Two-thirds of Africa’s national markets for mobile telephony are in their early phase of development, with penetration rates below 30 per cent at the end of 2007. Those markets represent 28 per cent (or 75 million) of the total connections in the region over the same period. In contrast, most European markets have penetration rates close to, or higher than, 100 per cent. In percentage terms, Africa is the fastest growing market in the world, but also the second smallest in terms of connections after the Middle East.
Most of the fastest growing markets are located in northern and western Africa, which represent altogether 63 per cent of the total connections in the region. However, the most highly competitive markets include Nigeria, Zambia, Tanzania, the Democratic Republic of the Congo, Kenya, Algeria, Tunisia, Ghana and South Africa.
Massive investment delivering universal access
In sub-Saharan Africa, the GSMA estimates that the mobile industry has invested around US$ 40 billion to date. If that is added to North Africa, the total amount may be double. The investments have delivered vast network roll outs across Africa, providing the mass majority of people with mobile coverage.
Mobile networks cover more people and land mass in Africa than in Europe. In Europe close to 500 million people and a land area of 4.2 million square kilometres are covered by mobile networks. In Africa more than 630 million people and a land area of about six million square kilometres have coverage. The remaining 320 million Africans who do not have network coverage live in an area of about 24 million square kilometres, the combined land mass of China, India and the US, who have an aggregate population of 2.7 billion.
Great challenges remain
It is a great challenge to develop sustainable business models that will provide mobile services across a land mass the size of China, India and the USA with a consumer base that is 82 per cent less, and made up of the rural poor.
At the ITU’s Connect Africa Summit in Rwanda in October 2007, the GSMA announced that its members had committed US$ 50 billion in investment for sub-Saharan Africa over the next five years. Operators’ main areas of focus are:
• Improved GSM network coverage to beyond 90 per cent of the population
• Roll-out of HSPA mobile broadband services
• Expanding the capacity and length of backhaul networks
• Re-branding and new product offerings, including high- speed services, as well as customer loyalty and retention programmes
• Better distribution – increase in points of sale, resellers
• Price competition – voice and data services (roaming, on-net calls and data bundles).

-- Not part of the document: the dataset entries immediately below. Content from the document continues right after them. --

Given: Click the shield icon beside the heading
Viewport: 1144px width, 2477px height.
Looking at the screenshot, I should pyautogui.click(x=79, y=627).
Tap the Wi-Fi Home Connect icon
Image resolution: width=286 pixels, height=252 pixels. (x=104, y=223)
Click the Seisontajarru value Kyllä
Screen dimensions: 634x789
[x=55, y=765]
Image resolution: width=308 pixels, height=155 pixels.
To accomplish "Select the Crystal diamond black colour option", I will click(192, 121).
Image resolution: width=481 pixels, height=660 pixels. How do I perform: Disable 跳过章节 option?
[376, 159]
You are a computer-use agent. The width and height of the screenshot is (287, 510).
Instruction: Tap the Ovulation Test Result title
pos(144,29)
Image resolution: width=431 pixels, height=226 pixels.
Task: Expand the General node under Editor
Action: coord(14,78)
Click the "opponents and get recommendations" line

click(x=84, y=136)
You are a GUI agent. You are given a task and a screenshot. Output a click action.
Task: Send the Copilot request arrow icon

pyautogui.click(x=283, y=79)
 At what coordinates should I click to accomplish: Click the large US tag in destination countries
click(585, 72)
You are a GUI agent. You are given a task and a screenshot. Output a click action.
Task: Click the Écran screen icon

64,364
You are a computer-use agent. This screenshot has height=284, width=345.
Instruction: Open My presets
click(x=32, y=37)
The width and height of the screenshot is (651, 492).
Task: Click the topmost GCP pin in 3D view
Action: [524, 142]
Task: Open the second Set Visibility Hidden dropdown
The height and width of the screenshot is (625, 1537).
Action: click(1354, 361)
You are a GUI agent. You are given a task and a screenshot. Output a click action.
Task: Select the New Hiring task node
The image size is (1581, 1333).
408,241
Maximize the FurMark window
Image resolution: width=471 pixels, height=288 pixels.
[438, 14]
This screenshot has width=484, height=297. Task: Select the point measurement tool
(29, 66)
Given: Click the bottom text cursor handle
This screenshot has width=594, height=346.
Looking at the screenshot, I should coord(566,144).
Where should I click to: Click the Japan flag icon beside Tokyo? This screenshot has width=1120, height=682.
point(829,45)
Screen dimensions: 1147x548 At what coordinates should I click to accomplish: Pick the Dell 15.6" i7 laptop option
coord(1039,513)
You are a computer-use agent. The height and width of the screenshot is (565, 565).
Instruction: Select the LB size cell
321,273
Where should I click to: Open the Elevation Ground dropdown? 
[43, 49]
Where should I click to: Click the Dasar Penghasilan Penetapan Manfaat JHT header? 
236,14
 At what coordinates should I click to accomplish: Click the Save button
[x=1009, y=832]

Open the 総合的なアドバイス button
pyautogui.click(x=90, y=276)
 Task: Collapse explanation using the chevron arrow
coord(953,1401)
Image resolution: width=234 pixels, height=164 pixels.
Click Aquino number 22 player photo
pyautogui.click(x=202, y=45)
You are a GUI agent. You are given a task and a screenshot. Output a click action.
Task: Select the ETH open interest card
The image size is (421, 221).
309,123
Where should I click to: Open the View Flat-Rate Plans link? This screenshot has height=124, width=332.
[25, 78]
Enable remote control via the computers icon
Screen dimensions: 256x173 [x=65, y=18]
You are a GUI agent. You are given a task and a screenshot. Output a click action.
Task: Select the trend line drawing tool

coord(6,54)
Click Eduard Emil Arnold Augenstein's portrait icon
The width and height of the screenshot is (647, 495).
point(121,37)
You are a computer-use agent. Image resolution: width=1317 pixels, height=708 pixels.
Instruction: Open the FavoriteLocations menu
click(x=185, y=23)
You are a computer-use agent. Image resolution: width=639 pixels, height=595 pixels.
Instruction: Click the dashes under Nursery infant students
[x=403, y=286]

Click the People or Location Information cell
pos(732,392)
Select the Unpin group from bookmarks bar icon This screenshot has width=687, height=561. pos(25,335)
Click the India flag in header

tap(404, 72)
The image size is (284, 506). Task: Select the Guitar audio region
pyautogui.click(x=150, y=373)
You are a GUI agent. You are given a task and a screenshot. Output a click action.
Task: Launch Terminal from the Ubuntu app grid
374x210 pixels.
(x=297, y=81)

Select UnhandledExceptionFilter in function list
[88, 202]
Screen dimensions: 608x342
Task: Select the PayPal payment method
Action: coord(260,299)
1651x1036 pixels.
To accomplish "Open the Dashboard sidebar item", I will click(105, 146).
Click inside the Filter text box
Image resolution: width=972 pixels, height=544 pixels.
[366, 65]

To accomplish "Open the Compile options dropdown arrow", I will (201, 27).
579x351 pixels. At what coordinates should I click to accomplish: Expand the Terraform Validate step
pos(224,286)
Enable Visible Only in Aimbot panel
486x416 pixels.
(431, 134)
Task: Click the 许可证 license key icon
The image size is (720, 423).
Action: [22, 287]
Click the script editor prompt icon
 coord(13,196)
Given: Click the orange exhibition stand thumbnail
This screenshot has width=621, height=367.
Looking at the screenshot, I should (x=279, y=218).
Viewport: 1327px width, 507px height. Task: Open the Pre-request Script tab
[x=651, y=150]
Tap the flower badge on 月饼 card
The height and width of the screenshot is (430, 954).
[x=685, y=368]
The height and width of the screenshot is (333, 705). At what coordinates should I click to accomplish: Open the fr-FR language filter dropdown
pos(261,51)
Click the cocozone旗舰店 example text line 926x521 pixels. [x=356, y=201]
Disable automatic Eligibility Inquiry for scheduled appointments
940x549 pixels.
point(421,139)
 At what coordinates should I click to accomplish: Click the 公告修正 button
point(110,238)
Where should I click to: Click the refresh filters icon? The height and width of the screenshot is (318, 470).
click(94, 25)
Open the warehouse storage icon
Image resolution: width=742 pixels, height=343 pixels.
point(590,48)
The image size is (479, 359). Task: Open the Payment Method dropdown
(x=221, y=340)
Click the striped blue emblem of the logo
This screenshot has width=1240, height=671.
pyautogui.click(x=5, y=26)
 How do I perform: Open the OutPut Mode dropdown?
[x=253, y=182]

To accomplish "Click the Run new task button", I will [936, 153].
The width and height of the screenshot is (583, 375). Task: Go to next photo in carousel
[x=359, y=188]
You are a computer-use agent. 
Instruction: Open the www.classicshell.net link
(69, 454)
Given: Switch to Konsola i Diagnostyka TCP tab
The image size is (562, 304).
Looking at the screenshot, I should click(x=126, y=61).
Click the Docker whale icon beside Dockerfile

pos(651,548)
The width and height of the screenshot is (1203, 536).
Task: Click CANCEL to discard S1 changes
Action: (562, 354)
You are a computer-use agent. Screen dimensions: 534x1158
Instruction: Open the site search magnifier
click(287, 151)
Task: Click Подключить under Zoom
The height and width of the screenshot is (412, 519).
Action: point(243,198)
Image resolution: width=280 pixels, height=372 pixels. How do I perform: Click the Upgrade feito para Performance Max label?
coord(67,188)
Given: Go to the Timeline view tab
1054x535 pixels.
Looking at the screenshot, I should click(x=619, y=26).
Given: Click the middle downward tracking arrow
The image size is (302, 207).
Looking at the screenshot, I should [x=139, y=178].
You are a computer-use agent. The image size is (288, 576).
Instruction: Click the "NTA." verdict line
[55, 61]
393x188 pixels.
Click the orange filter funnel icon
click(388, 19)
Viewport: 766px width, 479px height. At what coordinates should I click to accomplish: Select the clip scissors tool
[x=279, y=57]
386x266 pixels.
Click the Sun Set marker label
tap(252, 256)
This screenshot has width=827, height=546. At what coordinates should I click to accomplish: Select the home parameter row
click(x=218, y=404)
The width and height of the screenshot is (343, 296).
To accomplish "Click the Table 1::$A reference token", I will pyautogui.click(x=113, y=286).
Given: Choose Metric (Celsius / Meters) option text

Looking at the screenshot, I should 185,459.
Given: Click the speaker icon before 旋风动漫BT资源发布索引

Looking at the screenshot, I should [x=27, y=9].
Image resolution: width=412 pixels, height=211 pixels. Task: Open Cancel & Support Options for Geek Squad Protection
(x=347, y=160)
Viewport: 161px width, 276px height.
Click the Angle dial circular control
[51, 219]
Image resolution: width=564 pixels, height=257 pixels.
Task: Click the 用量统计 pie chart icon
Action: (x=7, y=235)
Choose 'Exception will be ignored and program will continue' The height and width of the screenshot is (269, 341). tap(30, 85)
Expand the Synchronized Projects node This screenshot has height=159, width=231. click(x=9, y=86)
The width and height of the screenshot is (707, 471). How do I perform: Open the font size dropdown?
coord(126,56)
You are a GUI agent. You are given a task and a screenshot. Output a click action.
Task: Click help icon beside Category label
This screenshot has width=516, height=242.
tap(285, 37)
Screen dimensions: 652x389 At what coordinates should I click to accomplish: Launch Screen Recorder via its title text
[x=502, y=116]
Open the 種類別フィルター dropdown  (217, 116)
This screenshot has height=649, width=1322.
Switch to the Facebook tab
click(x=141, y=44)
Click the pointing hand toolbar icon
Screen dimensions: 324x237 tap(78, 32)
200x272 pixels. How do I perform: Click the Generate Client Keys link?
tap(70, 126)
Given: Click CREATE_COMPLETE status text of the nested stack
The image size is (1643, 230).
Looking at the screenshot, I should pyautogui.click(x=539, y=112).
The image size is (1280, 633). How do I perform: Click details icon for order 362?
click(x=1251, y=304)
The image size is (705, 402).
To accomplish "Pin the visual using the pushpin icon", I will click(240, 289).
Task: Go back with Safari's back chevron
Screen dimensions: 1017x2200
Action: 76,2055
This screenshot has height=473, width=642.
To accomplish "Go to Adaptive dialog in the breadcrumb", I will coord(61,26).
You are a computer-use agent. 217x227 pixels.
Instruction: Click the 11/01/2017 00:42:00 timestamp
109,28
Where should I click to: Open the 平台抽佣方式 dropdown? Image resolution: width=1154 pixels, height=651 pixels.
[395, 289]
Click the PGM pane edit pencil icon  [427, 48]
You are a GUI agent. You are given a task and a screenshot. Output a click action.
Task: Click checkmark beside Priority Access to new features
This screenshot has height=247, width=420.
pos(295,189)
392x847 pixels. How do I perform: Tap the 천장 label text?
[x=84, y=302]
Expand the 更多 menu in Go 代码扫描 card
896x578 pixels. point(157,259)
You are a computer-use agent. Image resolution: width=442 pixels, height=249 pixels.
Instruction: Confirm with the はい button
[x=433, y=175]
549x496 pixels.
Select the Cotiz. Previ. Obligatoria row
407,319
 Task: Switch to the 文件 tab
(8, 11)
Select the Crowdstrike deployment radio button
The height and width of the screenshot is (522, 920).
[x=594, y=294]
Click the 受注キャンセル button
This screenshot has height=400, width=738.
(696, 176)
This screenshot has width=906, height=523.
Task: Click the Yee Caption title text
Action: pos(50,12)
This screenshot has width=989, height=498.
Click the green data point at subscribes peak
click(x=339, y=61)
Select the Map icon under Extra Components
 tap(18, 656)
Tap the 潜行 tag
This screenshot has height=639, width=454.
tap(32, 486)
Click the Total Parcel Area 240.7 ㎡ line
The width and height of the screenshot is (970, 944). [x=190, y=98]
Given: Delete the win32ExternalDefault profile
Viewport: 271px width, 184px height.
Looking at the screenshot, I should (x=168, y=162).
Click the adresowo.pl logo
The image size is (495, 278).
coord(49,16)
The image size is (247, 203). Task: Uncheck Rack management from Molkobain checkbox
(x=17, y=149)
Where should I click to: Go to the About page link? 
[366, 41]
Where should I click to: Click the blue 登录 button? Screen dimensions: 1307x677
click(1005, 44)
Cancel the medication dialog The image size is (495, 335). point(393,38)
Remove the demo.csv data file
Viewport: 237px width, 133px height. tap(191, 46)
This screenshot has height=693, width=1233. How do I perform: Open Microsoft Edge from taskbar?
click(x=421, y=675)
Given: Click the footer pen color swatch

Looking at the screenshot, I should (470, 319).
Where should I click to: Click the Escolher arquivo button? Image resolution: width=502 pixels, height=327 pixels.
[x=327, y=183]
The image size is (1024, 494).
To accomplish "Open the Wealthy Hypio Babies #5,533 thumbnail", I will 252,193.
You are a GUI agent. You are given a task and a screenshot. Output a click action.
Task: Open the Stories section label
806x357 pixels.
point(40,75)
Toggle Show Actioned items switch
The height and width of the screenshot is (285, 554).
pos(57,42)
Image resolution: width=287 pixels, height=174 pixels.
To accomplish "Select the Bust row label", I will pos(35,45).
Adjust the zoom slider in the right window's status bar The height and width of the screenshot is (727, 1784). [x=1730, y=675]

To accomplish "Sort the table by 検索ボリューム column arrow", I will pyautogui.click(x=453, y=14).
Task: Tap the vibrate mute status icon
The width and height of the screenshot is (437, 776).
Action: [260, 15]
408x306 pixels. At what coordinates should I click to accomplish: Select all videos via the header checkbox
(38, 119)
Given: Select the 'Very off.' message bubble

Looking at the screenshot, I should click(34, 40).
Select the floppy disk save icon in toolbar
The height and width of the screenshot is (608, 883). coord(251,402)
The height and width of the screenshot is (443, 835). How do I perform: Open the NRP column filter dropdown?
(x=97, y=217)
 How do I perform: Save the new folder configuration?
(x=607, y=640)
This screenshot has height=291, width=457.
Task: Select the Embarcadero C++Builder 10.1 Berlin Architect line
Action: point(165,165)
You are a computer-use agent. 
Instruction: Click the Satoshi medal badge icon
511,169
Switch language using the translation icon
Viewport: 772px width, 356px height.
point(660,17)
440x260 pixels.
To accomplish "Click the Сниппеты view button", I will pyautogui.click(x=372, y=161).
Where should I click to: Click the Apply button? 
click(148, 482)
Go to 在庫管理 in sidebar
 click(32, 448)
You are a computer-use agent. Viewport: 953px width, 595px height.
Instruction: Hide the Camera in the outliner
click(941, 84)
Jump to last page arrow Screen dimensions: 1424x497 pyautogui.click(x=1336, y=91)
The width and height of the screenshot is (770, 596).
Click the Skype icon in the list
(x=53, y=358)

The market is certainly doing its best to provide universal access and affordable mobile services to all. But inconsistent regulation and sector-specific taxation are putting a brake on market development.
Sector-specific taxation
Mobile phones are a vital tool that drives economic growth and increases social capital. In a typical sub-Saharan African country, a 10 per cent increase in mobile penetration will boost that country’s gross domestic product (GDP) by 1.2 per cent. For example, in 2006 the mobile industry generated more than five per cent of Kenya’s GDP and employed more than 200,000 people.
Currently in sub-Saharan Africa:
• 24 governments levy specific luxury taxes on mobile handsets
• 8 governments levy specific luxury taxes on mobile usage (air time)
• Over 25 governments levy specific luxury taxes on ICT equipment.
Luxury taxes levied on the mobile industry and its customers have a negative impact on coverage and penetration and constrain the wider potential that the industry can bring to sub-Saharan Africa. And vitally, sector-specific taxation lowers potential tax contributions. The GSMA commissioned Deloitte to analyse the impact of lowering and removing such luxury taxes. The study found that by reducing and removing luxury taxes on mobile telephony, governments will collect more tax from the mobile industry as black markets diminish and legitimate markets grow. Uganda, for example, levies a 12 per cent luxury tax on air time. Deloitte analysis showed that if this tax was removed, the total tax take from the mobile sector would continue to increase substantially each year.
Best practice regulation
Governments should not take for granted private sector investment. Instead they should seek to maximise the potential of the private sector by ensuring a fair and transparent regulatory regime. The GSMA study “Regulation and the Digital Divide” analysed data from 28 African countries and concluded that erratic regulation increases the cost of capital substantially. This is a major proportion of the cost base of a capital-intensive industry and can reduce planned investment by 25 per cent.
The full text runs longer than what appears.